Swift on Sunday sparked an internet frenzy over artists’ rights after it was announced that a company fronted by Braun would pay $300 million for Big Machine Label Group, which owns the master recordings for six Swift albums going back to when she was 15 years old. In a lengthy Tumblr post, she claimed she was blindsided by the news and wasn’t given the opportunity to buy her masters, adding that Braun has bullied her for years and his owning her work is her “worst case scenario.”
Meanwhile, Braun’s wife, Yael Cohen, and Big Machine CEO Scott Borchetta defended the deal, with Borchetta claiming he sent Swift a text before the announcement and that her dad could have learned about the sale during a shareholders call last week because he owns a stake in the company. Borchetta also said the last deal memo he sent to Swift, which he posted a partial screenshot of online, would have given the artist ownership of everything she had created — and she rejected the deal in favor of moving her business to Universal Music Group. Swift is represented by veteran Beverly Hills attorney Don Passman, who on Tuesday sent The Hollywood Reporter a statement about that aspect of the dispute: “Scott Borchetta never gave Taylor Swift an opportunity to purchase her masters, or the label, outright with a check in the way he is now apparently doing for others.”

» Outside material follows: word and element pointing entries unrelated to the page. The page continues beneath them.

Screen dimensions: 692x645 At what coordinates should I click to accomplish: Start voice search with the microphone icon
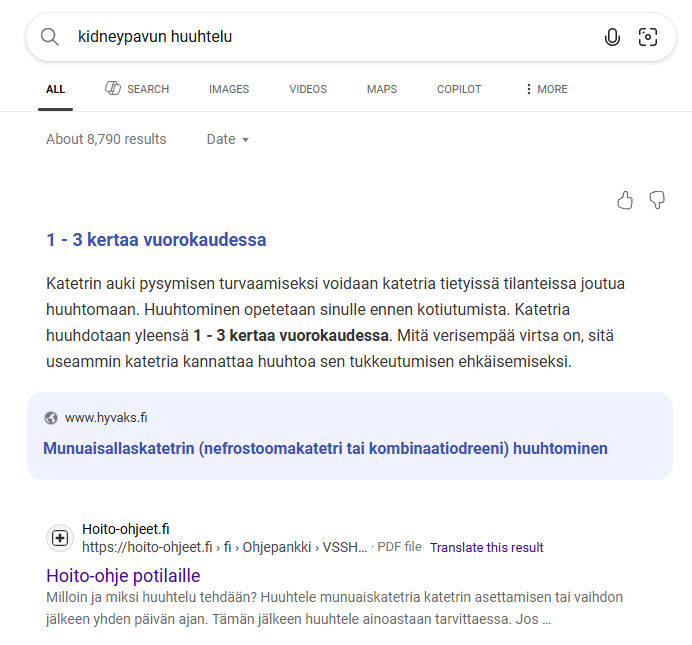click(x=612, y=37)
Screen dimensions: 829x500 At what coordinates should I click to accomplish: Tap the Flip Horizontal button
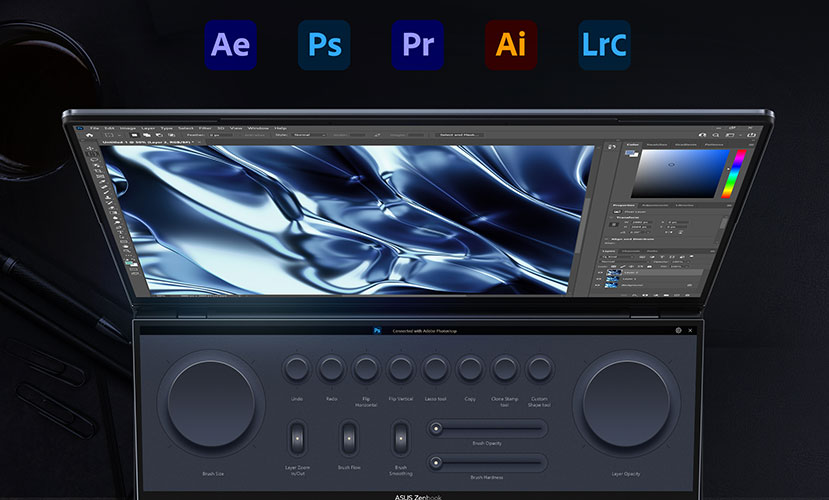366,369
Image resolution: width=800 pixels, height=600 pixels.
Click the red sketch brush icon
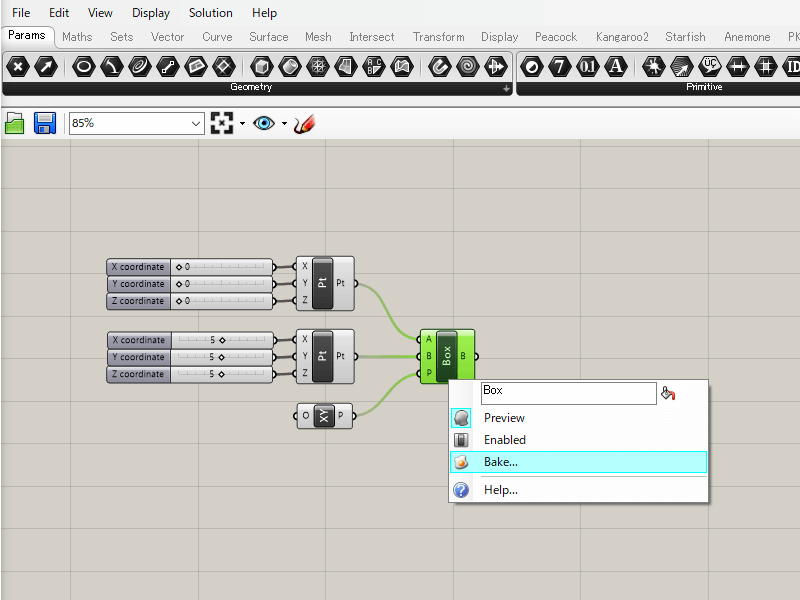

Whichever version of the story is most accurate doesn’t much matter in terms of Swift’s legal options, according to music attorneys consulted by THR. The bottom line: This is a personal issue, not a legal one.
“She has no legal recourse,” says music specialist Howard King, who represents artists including Kanye West (an on-and-off Braun client), Pharrell Williams and Avenged Sevenfold. “The masters are the record company’s property. There’s nothing in a contract that says they can’t sell it to another company. In fact, it happens all the time. There’s no key man clause in these recording agreements.”
Nashville-based entertainment and music lawyer Derek Crownover agrees it’s unlikely Swift would sue, especially since she’s already left the label. “The devil is in the details,” he says. “But from the satellite view, I don’t see any legal ramifications that could come of this, unless there were restrictions on the sale of the masters to third parties.” Theoretically, he says, such an agreement could contain a right to match an offer for the masters — but that’s uncommon.
James Sammataro, who represents both artists and companies in the music industry, says there may be a confidentiality provision that could have been breached when Borchetta posted the proposed deal terms online, but it’s just as likely that he could argue Swift breached it first by posting on Tumblr. Still, he says, “I don’t think it’s going to result in litigation of any sort.”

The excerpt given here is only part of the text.